Bad things happen to good laptops

Even with the best machines and best intentions Laptops seem prone to an early death and owners seem determined to kill them.


At Burlington Northern Santa Fe Railway, laptops have been frozen solid (a liquid crystal display is a liquid, after all), recovered from the bottom of a creek bed (along with the car it was stolen from) and sliced in half when a train suddenly rolled back a few feet, right over the laptop balanced on the tracks.

At Atlas Air, tech support once took a call from a road warrior who was driving, computing and talking on the phone at the same time... the call ended with a loud crash.

And our favourite, from an outraged Applied Materials user's actual email:

"Were you aware that at my current salary of roughly $90/hour, the requirement to log in/unlock my laptop computer more than five to eight times a day, including mistyping, takes up to 20 minutes per day, 2.9 hours per week (I work seven days a week), 145 hours per year (I take two weeks off for vacation).

"So, in effect, the security requirements for my laptop are costing the company more than $13,000 per year. When you multiply this for even 2,000 laptop users, your 'need for protection' is costing the company more than $26,000,000 a year. Can't we just turn it off and save the company money?"

Kind of gives new meaning to the phrase, "You do the math", doesn't it?

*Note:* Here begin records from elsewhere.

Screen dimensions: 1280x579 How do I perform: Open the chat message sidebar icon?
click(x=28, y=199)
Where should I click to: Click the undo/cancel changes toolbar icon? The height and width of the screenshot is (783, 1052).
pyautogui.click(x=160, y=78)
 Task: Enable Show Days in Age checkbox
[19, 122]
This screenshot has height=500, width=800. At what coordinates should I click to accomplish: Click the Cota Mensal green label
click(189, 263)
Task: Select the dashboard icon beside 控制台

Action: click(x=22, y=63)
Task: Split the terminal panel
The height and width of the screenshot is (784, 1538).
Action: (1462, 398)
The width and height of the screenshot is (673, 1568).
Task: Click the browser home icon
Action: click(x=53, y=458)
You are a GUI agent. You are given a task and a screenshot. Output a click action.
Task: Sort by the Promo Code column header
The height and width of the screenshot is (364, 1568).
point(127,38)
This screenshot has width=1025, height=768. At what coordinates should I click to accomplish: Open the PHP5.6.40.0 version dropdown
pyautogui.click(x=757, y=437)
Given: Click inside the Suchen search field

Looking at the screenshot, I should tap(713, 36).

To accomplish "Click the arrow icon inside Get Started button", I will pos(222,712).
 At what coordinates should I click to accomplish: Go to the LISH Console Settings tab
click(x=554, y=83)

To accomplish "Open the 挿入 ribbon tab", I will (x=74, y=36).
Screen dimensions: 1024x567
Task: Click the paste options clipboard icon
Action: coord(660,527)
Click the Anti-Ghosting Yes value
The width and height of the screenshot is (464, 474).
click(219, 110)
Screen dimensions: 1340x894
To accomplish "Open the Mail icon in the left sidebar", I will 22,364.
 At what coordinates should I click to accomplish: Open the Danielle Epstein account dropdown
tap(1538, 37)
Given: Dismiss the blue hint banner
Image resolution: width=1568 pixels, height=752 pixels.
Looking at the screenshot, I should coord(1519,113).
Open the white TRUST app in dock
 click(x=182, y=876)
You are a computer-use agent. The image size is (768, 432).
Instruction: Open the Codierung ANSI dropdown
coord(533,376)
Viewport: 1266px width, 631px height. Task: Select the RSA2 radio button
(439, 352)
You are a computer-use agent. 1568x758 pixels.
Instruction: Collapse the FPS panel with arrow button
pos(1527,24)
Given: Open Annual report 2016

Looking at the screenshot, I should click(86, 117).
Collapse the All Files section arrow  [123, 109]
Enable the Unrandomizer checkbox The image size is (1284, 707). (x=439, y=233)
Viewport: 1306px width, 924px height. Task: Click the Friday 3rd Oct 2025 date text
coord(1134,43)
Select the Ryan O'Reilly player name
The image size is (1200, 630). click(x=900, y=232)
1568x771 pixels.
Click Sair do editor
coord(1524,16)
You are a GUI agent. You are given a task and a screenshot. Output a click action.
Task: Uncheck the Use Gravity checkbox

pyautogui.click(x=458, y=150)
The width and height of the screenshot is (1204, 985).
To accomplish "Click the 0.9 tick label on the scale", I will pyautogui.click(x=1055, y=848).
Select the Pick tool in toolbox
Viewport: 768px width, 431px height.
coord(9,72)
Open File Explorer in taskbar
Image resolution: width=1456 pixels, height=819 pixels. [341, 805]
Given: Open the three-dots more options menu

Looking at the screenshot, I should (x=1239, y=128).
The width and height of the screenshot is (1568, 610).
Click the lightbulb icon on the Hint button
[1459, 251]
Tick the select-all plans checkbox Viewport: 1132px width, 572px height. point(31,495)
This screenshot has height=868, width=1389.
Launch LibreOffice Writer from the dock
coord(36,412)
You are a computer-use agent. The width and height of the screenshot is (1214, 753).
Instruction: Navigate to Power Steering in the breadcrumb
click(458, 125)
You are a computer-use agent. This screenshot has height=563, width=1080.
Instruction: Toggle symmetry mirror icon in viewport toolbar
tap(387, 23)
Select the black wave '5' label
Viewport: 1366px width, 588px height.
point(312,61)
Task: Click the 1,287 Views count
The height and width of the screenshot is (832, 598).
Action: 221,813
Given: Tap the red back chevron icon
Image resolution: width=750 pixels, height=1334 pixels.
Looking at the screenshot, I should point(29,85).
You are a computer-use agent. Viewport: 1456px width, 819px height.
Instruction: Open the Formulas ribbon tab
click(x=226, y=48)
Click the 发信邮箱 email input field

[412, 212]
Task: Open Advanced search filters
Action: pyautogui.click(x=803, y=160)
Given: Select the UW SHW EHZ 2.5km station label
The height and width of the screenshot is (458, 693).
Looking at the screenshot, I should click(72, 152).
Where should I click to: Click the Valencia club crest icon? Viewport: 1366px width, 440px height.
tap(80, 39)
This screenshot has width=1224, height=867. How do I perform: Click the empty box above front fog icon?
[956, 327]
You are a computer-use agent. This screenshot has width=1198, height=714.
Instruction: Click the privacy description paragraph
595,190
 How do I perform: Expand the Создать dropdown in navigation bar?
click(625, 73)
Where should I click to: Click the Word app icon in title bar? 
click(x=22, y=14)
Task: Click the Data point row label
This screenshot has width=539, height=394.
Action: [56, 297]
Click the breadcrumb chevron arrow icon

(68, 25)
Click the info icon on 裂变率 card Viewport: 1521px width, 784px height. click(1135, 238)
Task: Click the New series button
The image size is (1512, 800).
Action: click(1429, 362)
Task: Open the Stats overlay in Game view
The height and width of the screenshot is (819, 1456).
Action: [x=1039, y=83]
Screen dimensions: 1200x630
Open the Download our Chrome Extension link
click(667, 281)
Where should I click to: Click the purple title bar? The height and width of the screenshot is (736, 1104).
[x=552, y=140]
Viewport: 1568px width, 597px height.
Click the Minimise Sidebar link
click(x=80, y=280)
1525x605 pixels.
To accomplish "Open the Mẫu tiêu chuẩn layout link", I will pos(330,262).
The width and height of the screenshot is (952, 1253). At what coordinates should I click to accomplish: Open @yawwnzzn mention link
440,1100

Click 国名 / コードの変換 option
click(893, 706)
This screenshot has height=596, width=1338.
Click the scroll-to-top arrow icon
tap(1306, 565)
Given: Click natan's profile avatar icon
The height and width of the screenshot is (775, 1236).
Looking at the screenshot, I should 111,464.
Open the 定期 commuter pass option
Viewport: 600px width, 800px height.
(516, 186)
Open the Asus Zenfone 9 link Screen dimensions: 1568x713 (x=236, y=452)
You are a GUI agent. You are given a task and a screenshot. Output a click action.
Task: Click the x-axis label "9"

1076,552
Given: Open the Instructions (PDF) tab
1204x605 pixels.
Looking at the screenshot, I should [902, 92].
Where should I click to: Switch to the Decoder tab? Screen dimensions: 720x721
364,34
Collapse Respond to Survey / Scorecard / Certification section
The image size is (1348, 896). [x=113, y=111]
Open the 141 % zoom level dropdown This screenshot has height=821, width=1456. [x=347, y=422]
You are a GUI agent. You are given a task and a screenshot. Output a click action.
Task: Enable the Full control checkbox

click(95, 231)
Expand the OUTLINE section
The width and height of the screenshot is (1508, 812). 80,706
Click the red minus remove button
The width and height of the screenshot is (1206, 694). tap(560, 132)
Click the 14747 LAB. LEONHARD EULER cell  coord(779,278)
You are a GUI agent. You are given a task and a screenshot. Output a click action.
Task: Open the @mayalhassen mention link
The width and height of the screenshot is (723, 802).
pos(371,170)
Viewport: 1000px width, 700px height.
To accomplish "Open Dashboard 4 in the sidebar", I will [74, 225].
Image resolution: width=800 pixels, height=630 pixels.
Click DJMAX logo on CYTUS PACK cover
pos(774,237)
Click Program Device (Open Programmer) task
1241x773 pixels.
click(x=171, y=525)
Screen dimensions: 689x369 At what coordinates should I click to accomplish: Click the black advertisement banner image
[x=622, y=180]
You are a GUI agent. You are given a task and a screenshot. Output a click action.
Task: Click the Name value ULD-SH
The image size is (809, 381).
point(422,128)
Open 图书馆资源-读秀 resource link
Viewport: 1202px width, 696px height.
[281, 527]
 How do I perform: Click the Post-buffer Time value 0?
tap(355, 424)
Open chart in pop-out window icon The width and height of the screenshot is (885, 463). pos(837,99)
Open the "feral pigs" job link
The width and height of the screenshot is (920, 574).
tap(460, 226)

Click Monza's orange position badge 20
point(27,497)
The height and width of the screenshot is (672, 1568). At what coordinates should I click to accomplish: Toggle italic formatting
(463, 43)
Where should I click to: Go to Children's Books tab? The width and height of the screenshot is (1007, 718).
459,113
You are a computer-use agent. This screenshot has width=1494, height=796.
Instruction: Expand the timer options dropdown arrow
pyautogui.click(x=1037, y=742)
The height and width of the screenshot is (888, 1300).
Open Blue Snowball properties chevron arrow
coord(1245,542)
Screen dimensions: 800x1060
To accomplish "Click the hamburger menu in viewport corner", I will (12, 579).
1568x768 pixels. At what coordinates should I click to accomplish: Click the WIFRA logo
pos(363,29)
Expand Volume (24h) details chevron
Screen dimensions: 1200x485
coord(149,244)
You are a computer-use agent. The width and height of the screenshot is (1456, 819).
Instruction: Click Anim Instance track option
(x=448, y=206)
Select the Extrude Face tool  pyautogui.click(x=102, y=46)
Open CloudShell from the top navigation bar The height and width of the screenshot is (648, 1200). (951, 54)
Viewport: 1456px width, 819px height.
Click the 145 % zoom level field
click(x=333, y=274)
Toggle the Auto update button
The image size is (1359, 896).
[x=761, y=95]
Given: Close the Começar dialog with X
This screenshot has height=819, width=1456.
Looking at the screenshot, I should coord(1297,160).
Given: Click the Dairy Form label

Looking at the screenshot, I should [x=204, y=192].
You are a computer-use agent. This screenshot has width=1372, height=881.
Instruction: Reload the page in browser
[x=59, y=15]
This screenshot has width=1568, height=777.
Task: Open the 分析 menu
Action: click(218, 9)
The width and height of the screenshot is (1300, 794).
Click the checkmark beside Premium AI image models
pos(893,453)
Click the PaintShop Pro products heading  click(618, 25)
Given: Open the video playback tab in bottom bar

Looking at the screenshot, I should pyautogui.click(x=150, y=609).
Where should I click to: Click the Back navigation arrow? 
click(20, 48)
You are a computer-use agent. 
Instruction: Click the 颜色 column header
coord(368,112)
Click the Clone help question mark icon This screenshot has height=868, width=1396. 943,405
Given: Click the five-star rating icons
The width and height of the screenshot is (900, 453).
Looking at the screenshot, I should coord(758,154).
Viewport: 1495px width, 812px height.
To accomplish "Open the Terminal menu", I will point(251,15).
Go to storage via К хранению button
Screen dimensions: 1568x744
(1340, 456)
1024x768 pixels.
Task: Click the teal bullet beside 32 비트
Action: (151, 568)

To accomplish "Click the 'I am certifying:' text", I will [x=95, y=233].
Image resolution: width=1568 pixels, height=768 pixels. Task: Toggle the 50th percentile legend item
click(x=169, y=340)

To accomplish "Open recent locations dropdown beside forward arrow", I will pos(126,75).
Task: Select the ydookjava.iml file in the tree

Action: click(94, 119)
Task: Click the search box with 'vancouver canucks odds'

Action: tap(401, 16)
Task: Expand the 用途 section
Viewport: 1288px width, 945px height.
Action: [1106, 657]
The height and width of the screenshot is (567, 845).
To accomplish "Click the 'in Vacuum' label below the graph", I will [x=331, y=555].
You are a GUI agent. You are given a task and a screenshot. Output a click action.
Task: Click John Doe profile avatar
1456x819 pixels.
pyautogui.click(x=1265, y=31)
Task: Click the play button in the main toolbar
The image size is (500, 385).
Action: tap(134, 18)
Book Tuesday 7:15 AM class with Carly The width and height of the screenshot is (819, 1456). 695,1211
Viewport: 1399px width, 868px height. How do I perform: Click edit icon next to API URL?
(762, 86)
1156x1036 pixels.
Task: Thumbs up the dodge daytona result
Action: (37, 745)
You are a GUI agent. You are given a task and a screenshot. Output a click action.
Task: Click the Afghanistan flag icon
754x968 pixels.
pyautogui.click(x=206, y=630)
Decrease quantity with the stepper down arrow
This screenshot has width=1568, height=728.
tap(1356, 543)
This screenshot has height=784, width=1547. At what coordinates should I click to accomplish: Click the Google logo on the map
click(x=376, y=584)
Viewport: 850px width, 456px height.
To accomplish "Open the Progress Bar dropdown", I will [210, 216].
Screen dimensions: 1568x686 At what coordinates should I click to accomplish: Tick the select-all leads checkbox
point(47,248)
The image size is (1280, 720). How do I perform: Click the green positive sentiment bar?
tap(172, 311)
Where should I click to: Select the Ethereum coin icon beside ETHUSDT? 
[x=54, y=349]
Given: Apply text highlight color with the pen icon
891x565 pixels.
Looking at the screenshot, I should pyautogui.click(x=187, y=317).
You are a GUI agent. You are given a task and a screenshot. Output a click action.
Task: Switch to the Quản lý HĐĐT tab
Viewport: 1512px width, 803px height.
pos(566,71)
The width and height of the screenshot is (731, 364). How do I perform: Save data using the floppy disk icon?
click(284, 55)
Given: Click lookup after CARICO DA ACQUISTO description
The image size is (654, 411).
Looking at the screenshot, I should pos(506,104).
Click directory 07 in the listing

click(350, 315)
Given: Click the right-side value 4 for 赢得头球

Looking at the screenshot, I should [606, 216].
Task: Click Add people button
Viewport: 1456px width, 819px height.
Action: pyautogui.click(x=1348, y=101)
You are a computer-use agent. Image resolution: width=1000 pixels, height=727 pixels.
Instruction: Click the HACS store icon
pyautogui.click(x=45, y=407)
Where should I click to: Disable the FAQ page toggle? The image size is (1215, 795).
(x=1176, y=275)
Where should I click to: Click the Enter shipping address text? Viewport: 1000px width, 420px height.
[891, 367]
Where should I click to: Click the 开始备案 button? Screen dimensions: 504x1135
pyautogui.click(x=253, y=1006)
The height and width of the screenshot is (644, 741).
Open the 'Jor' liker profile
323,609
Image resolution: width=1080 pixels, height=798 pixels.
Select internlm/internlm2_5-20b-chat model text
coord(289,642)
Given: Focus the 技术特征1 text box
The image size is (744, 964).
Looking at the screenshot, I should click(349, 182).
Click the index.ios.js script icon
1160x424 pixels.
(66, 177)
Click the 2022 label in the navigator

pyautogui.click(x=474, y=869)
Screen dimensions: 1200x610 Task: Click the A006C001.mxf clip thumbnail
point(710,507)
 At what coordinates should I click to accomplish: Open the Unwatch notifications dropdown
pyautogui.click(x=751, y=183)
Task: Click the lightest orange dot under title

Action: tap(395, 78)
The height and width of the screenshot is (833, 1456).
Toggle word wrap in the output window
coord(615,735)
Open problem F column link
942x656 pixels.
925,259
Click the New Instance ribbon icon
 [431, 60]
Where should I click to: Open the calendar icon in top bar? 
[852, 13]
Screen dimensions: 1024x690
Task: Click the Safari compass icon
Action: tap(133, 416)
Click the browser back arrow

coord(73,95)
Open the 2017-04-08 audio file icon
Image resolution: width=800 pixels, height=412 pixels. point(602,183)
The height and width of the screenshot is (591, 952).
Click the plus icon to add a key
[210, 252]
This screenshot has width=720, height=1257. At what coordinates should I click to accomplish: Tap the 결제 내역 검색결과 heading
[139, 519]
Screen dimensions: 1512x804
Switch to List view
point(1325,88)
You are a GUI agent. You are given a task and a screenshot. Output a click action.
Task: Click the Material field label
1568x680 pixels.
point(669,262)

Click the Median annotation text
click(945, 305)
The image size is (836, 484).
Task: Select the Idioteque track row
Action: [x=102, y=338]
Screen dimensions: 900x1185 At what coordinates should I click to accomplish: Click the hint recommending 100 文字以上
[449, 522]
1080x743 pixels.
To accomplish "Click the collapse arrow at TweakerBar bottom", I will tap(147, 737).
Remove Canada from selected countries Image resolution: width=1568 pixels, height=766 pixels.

"Lost" has a whole different meaning today at BNSF, a 32,000-mile railroad route stretching between 28 US states and two Canadian provinces. At the railway, based in Fort Worth, Texas, consulting systems engineer Brad Hanson can have a tough time finding the company's laptops to upgrade them.

Because his tens of thousands of users are moving around constantly, finding their laptops when they need to be upgraded is like an elaborate Easter egg hunt, he says, where the eggs are always changing position.